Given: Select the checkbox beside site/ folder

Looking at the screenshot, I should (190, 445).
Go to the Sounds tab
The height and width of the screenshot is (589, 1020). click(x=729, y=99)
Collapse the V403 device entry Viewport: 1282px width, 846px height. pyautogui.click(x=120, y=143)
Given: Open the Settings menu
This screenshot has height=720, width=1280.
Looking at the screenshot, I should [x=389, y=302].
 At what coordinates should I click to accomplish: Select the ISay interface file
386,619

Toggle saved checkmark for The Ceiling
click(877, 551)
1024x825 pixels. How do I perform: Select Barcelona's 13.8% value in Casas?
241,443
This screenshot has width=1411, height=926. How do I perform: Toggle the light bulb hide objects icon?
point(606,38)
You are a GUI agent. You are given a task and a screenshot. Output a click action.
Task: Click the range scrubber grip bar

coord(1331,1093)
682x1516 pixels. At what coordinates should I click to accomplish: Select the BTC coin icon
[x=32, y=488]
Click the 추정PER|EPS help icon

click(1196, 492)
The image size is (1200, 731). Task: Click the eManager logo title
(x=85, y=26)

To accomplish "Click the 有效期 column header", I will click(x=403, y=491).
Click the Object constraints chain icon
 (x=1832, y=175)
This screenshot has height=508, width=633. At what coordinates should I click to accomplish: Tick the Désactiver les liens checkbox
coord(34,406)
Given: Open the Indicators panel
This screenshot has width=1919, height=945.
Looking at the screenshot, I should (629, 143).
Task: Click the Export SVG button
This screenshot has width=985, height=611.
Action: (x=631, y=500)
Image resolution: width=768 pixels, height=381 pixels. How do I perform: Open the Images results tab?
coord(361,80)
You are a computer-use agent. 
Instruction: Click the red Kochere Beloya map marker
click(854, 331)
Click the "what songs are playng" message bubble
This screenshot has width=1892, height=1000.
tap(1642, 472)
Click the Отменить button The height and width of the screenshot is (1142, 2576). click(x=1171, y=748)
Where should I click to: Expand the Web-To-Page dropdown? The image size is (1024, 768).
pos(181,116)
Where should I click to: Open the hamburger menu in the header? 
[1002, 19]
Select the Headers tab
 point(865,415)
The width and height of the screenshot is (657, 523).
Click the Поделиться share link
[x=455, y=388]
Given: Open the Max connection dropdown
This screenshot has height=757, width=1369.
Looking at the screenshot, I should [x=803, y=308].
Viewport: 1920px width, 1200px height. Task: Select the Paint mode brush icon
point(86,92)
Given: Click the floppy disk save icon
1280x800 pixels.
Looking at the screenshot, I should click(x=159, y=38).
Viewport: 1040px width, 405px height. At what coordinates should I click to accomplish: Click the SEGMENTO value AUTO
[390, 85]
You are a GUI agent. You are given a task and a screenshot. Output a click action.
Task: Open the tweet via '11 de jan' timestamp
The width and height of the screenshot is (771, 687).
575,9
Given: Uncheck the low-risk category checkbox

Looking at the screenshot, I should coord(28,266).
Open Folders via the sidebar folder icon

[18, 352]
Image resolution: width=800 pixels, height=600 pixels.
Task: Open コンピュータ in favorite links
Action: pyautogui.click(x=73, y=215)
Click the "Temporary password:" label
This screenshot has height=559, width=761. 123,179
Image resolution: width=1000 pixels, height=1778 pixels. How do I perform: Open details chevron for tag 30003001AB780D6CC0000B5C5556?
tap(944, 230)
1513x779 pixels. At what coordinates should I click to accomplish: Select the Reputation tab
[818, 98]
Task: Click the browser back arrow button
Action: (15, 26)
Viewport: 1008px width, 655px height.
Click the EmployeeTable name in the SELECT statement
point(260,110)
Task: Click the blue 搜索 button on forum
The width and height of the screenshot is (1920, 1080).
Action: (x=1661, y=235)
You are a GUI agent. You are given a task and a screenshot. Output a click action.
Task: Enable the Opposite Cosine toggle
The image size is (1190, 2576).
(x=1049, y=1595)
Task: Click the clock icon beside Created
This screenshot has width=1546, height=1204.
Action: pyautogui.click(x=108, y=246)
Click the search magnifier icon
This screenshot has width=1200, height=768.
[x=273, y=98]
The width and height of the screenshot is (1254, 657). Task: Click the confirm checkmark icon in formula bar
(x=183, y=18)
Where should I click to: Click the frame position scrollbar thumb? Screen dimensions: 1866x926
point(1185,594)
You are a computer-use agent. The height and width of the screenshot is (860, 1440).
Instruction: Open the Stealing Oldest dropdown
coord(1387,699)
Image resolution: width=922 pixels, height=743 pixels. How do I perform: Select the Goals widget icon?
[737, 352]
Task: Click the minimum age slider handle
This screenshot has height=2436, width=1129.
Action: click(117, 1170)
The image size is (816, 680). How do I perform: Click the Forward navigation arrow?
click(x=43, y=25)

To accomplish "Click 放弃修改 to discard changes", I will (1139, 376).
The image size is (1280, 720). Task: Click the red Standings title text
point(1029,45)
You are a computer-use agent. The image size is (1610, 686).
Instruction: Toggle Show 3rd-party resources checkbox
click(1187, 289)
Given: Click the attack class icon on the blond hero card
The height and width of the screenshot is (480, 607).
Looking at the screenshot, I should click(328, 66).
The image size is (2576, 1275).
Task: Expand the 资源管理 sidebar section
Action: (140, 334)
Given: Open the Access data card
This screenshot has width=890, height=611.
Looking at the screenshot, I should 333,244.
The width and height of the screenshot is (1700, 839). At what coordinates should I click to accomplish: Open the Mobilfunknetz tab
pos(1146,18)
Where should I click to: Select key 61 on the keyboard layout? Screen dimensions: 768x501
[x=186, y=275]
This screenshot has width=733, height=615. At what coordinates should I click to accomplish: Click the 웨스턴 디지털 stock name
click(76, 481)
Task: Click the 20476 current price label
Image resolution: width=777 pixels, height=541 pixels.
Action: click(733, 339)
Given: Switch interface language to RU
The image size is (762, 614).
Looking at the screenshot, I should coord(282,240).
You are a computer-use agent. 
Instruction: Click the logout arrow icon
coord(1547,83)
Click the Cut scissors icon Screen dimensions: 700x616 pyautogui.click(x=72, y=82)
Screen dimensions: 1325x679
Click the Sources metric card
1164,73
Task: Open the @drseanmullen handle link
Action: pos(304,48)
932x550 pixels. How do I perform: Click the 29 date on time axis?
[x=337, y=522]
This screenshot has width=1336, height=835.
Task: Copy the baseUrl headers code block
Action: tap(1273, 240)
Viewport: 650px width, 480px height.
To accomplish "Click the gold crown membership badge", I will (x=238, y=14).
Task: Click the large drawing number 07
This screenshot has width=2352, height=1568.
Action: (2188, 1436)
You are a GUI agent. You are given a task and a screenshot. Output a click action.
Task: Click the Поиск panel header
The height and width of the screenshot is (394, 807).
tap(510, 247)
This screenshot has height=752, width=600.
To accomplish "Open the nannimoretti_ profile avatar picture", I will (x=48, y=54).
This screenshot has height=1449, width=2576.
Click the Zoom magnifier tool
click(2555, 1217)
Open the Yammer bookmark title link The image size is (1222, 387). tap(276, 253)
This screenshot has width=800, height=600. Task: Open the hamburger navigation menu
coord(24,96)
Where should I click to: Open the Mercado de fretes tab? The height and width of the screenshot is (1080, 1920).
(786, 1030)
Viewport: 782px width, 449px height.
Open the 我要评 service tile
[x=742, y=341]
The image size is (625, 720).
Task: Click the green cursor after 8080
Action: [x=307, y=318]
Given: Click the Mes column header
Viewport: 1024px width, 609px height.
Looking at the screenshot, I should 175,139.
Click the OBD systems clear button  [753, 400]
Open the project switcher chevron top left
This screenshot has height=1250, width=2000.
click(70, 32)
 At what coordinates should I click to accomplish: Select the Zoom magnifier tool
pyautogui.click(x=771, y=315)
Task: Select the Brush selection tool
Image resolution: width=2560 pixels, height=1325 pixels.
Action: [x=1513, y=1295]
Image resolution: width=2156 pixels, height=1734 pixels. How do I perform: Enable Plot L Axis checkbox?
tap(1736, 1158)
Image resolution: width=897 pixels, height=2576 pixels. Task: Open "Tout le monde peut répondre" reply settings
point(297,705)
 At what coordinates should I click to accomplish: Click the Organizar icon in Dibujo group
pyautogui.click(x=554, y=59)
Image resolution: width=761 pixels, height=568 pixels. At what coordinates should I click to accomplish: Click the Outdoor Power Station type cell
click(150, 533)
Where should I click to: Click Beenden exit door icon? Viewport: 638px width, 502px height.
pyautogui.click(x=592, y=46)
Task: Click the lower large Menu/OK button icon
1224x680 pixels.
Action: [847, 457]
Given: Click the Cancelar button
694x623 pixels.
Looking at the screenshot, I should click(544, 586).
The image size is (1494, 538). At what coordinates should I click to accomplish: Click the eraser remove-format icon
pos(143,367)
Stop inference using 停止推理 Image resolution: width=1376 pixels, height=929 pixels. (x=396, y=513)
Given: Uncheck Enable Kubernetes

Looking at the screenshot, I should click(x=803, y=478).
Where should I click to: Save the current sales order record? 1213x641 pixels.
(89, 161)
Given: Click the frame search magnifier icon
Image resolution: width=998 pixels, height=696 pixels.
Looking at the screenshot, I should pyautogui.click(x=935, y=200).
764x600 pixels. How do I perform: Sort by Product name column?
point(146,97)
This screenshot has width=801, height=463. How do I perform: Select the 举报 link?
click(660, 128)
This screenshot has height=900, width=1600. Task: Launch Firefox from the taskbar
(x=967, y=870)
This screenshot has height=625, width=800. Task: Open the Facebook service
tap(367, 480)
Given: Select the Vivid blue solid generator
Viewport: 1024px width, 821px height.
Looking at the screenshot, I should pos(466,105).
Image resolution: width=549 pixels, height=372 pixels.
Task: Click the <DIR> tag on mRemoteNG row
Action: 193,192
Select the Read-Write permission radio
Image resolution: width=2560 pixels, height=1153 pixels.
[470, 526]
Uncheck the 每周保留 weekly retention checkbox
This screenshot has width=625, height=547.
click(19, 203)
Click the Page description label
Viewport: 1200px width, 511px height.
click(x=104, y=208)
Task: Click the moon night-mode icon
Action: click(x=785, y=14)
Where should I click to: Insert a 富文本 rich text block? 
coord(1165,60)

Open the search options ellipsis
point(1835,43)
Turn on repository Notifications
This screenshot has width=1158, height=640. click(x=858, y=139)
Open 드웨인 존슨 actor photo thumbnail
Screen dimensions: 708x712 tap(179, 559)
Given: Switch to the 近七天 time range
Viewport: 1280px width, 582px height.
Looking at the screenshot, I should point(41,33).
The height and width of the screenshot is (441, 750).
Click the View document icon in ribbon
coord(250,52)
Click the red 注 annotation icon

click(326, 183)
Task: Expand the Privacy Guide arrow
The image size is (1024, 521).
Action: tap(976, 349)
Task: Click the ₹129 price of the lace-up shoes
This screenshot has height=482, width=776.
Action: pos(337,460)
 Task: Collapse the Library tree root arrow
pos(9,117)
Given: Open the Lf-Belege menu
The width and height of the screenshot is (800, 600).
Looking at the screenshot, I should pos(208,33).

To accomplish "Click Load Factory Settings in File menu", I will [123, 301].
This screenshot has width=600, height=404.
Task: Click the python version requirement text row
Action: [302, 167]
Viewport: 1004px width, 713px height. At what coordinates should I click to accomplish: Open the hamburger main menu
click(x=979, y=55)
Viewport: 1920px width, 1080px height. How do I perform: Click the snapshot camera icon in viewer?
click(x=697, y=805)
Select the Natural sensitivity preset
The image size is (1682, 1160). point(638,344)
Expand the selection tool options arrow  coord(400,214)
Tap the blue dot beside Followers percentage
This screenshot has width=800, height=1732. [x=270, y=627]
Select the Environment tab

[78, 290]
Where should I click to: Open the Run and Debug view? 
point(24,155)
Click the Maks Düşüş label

--------------------------------

Task statement
Give back the lines from the one with "Where should I click to: Expand" up to and including the one with "point(865,415)", switching "dropdown" to "list" and leaving everything else unchanged.

Answer below
Where should I click to: Expand the Web-To-Page list? The image size is (1024, 768).
pos(181,116)
Where should I click to: Open the hamburger menu in the header? 
[1002, 19]
Select the Headers tab
 point(865,415)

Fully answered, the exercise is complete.